The exercise
Could you recast the part of the records that opens with the line containing "Where should I" and runs through the end of the records as a JSON list of strings, one per line, with blank lines dropped and the pictures left out?

-- Begin Items --

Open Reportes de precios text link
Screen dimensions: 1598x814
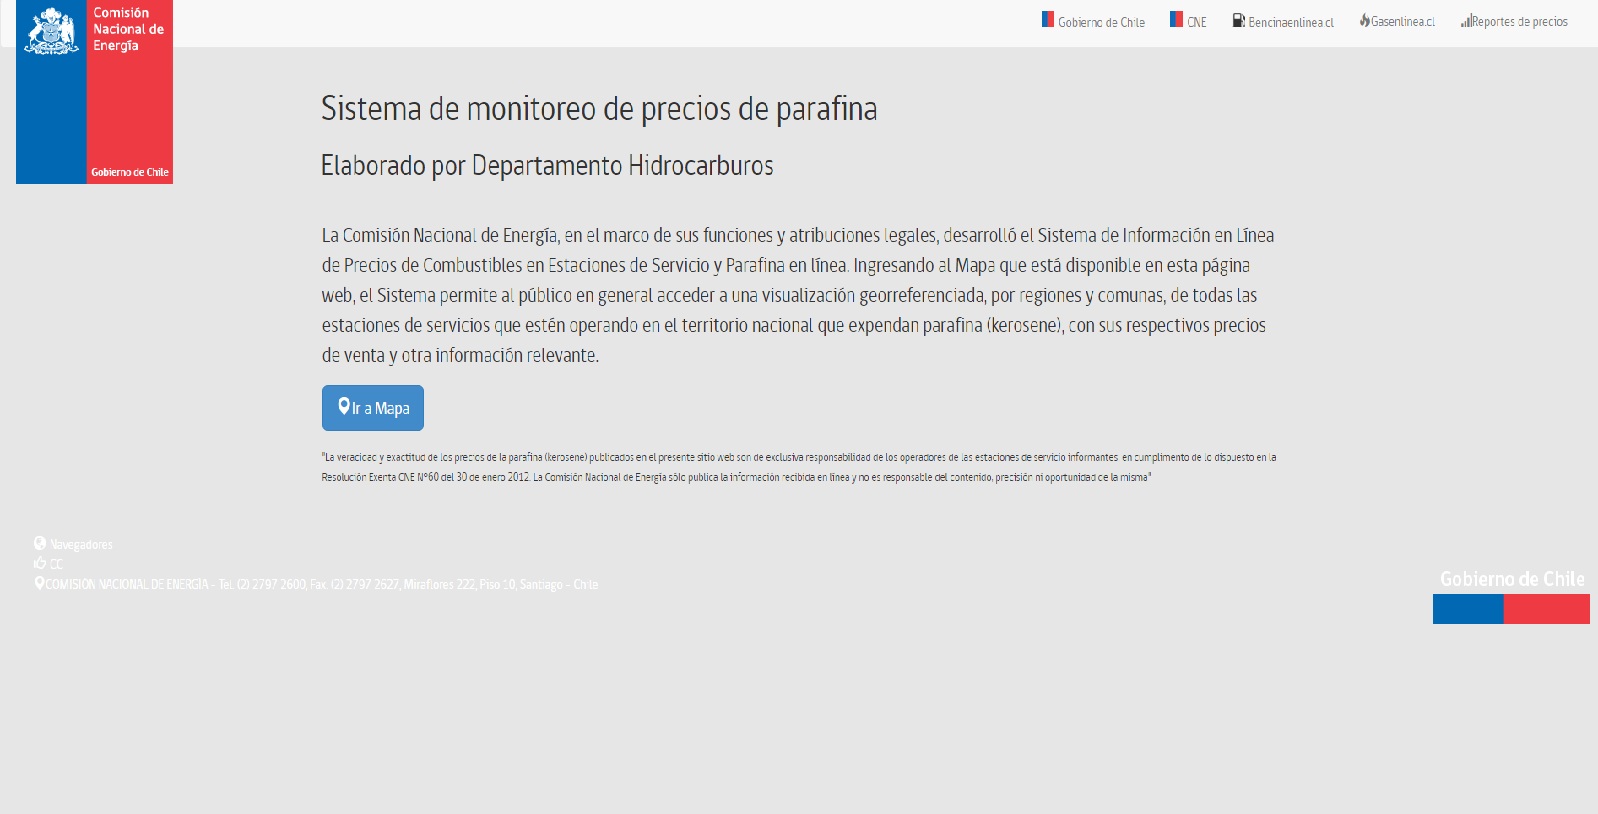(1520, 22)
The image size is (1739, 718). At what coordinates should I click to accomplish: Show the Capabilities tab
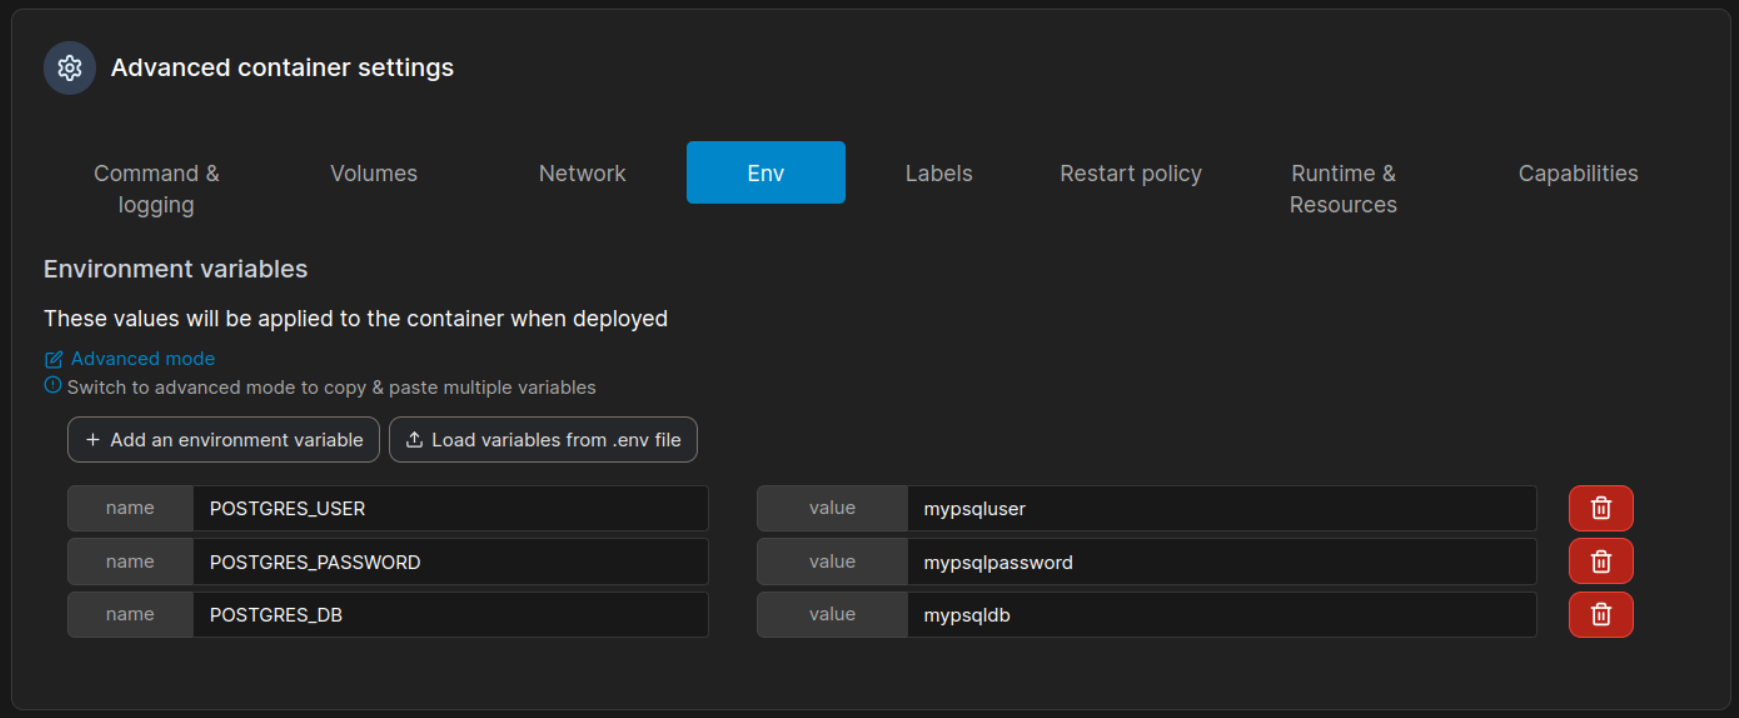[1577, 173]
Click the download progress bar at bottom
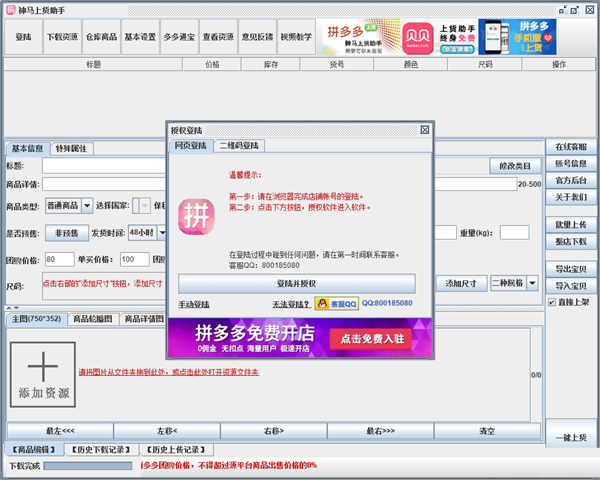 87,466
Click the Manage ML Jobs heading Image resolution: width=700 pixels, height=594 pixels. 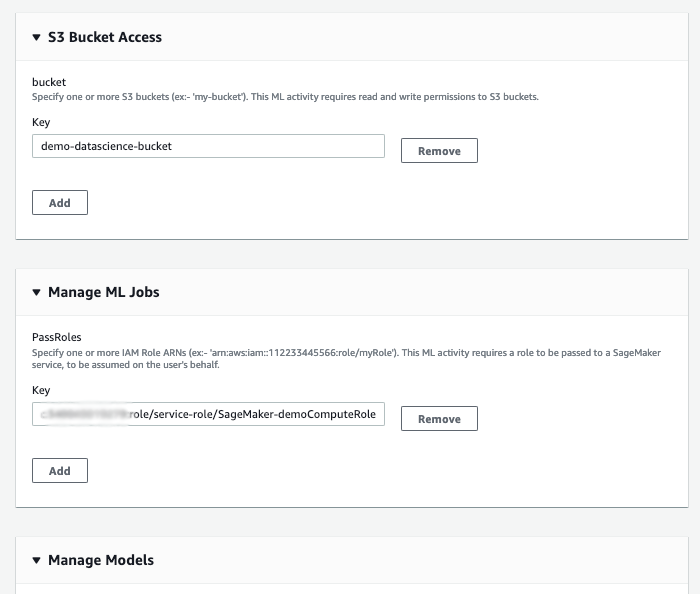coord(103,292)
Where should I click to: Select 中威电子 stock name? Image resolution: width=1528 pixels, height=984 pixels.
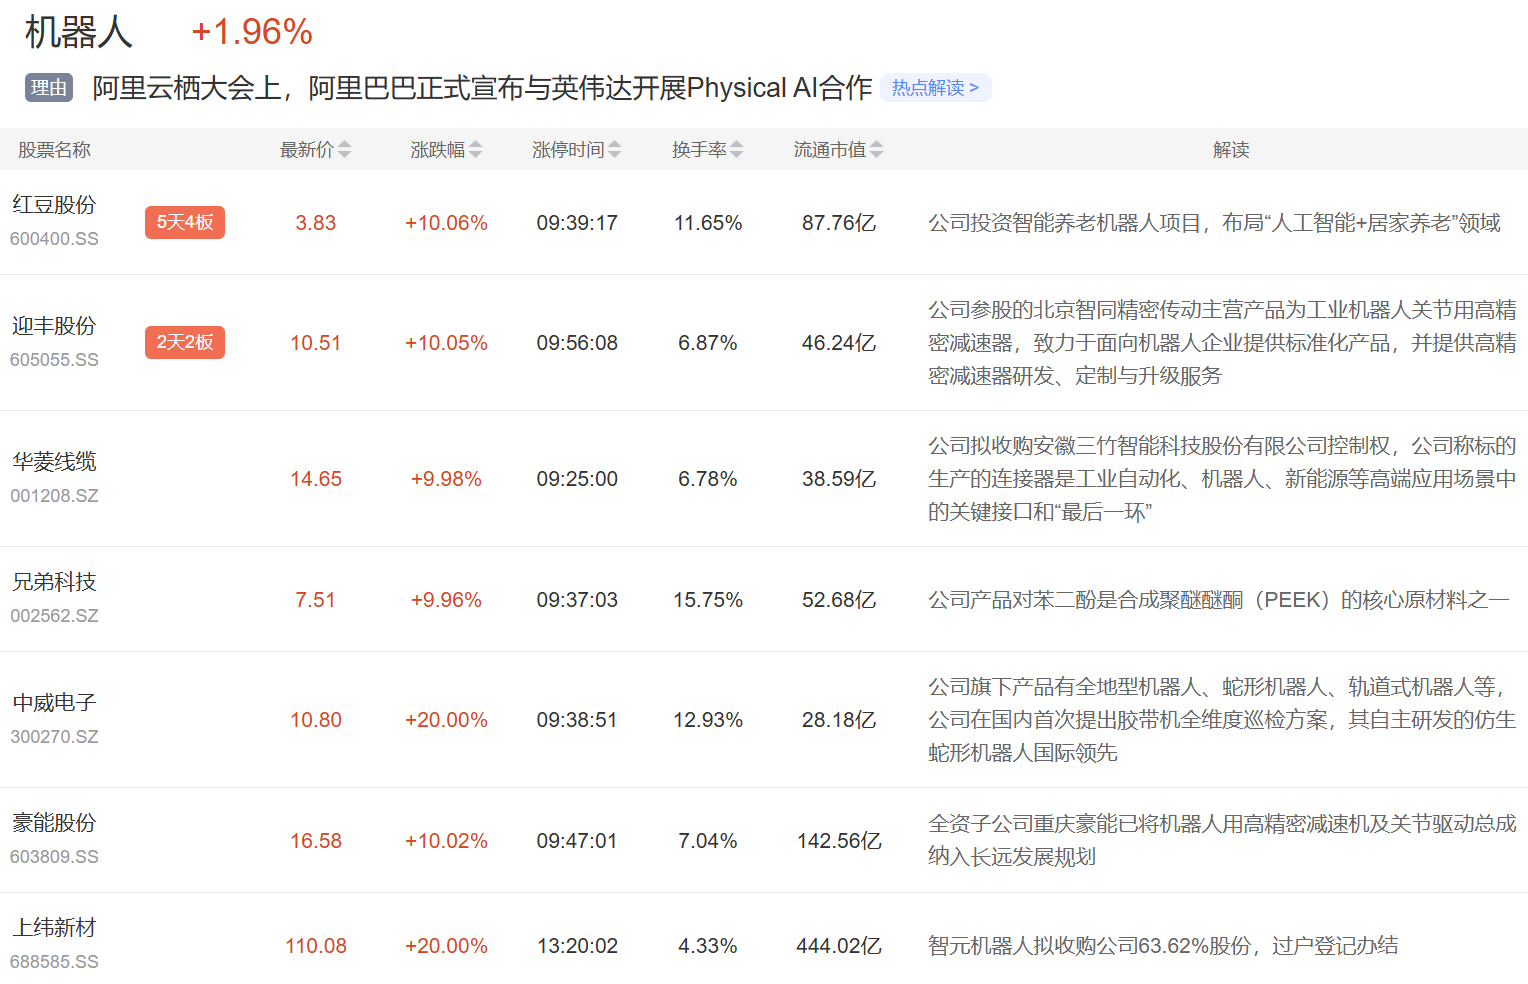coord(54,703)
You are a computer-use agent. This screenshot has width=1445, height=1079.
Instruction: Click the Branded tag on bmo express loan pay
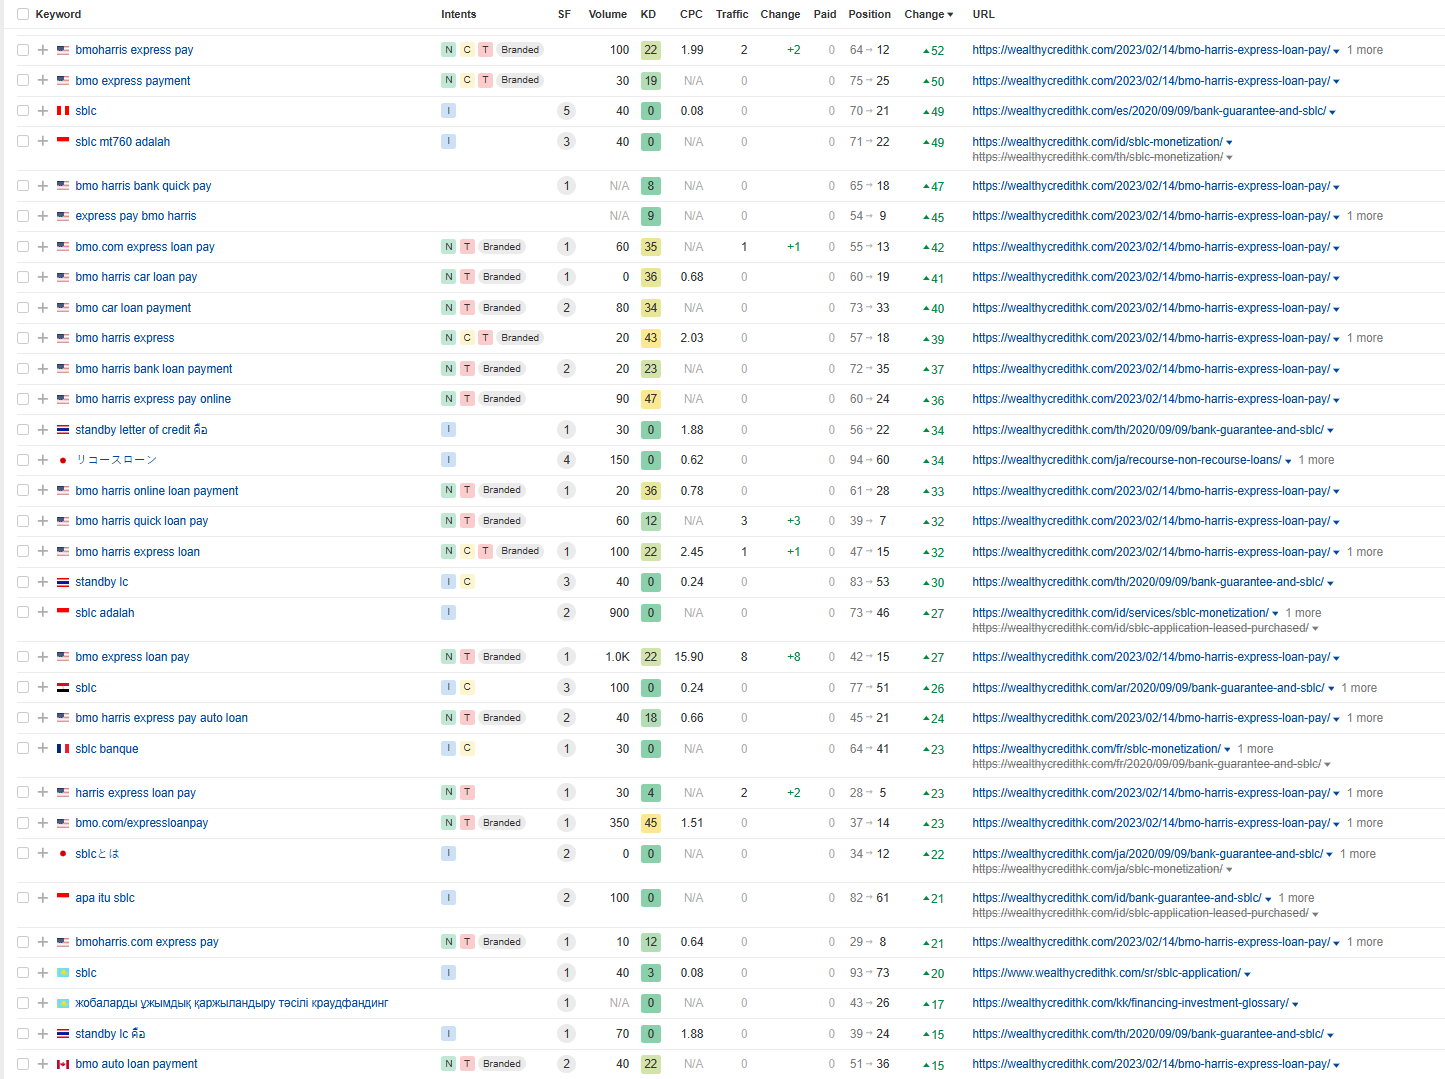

-- End Items --

Exercise result
[
  "Where should I click to: Select 中威电子 stock name? Image resolution: width=1528 pixels, height=984 pixels.",
  "coord(54,703)",
  "You are a computer-use agent. This screenshot has width=1445, height=1079.",
  "Instruction: Click the Branded tag on bmo express loan pay"
]